Autre argument qui semble exclure l’option d’une dévaluation, les cours de la plupart des matières premières sont à leurs plus hauts, à l’image de l’or et du cacao dont la Côte d’Ivoire et le Ghana sont les premiers producteurs mondiaux. Enfin, l’Afrique de l’Ouest affiche des taux de croissance parmi les plus élevés de la planète. « Non seulement une dévaluation est improbable mais surtout elle n’est pas nécessaire, tranche Bruno Cabrillac, directeur général de la Fondation pour les études et la recherche sur le développement international (Ferdi). Les banques centrales prennent les mesures qu’il faut pour éviter ça. De nombreux pays des deux zones ont des accords avec le FMI qui prévoient justement un renforcement des réserves de change. »
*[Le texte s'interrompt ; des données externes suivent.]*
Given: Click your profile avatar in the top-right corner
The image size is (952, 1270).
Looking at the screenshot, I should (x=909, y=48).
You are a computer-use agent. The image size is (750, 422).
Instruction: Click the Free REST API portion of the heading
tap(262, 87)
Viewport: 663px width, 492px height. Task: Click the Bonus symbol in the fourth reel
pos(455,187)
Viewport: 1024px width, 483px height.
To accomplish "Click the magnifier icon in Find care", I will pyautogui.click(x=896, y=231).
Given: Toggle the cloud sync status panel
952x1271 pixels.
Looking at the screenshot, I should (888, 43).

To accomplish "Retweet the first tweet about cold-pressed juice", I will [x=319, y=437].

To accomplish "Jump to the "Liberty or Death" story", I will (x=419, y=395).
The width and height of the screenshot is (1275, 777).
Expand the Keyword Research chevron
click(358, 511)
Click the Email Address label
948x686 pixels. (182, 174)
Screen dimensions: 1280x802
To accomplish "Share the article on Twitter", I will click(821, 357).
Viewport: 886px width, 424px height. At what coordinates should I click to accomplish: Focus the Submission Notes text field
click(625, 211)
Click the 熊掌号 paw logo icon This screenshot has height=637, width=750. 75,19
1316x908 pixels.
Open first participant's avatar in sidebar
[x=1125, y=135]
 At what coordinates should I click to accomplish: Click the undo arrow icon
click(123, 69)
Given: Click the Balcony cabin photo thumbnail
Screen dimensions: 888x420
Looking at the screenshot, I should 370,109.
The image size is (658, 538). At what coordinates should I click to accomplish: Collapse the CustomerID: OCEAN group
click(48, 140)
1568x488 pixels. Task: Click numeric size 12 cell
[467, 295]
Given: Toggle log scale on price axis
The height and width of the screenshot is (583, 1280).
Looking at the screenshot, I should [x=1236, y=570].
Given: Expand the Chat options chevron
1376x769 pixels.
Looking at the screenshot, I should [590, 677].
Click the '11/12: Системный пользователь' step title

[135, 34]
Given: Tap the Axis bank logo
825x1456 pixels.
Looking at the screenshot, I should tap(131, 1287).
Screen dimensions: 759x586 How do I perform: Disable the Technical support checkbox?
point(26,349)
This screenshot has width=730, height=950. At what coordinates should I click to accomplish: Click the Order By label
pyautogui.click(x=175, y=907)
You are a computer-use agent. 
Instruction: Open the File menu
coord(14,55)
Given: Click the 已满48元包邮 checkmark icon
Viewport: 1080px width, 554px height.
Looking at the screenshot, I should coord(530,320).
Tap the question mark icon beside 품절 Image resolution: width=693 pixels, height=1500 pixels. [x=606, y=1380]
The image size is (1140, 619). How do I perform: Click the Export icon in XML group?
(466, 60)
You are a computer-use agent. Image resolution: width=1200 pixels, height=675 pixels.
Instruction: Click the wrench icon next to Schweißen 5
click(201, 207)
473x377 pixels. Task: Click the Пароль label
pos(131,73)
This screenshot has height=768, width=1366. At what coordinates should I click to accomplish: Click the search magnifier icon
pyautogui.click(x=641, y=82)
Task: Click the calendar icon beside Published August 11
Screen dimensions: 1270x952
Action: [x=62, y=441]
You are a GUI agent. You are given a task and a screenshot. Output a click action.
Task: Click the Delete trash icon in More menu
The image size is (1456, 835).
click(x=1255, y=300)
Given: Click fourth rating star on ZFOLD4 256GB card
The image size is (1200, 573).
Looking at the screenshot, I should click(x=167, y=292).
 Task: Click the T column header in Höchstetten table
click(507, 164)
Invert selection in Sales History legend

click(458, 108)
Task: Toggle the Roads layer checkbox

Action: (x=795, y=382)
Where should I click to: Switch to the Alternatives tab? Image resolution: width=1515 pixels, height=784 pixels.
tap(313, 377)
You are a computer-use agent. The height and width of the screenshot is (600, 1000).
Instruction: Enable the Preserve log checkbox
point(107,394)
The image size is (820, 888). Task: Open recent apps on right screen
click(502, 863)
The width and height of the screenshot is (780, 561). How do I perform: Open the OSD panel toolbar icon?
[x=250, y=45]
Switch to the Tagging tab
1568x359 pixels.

Risque d’éclatement de la zone franc

En 2016, les six pays membres de la Cemac, confrontés à une forte baisse des cours du pétrole et des réserves de change qui approchaient dangereusement les deux mois d’importations, étaient pourtant passés tout près d’un « réajustement de la parité monétaire ». « Ils avaient deux options sur la table : la dévaluation ou le programme avec le FMI », se souvient Bruno Cabrillac, qui fut aussi administrateur pour la France à la BEAC.

Conscients des troubles sociaux qui provoqueraient une dévaluation, les chefs d’États ne semblent même pas avoir envisagé la première option. « Le contexte actuel est beaucoup plus tendu qu’en 1994, analyse Kako Nubukpo. Les conséquences politiques d’une dévaluation seraient incomparables. » Alors que les pays du Sahel et le Sénégal de Bassirou Diomaye Faye ne cachent pas leur volonté de se départir de ce symbole de la colonisation à plus ou moins long terme, une dévaluation pourrait précipiter l’éclatement de la zone monétaire.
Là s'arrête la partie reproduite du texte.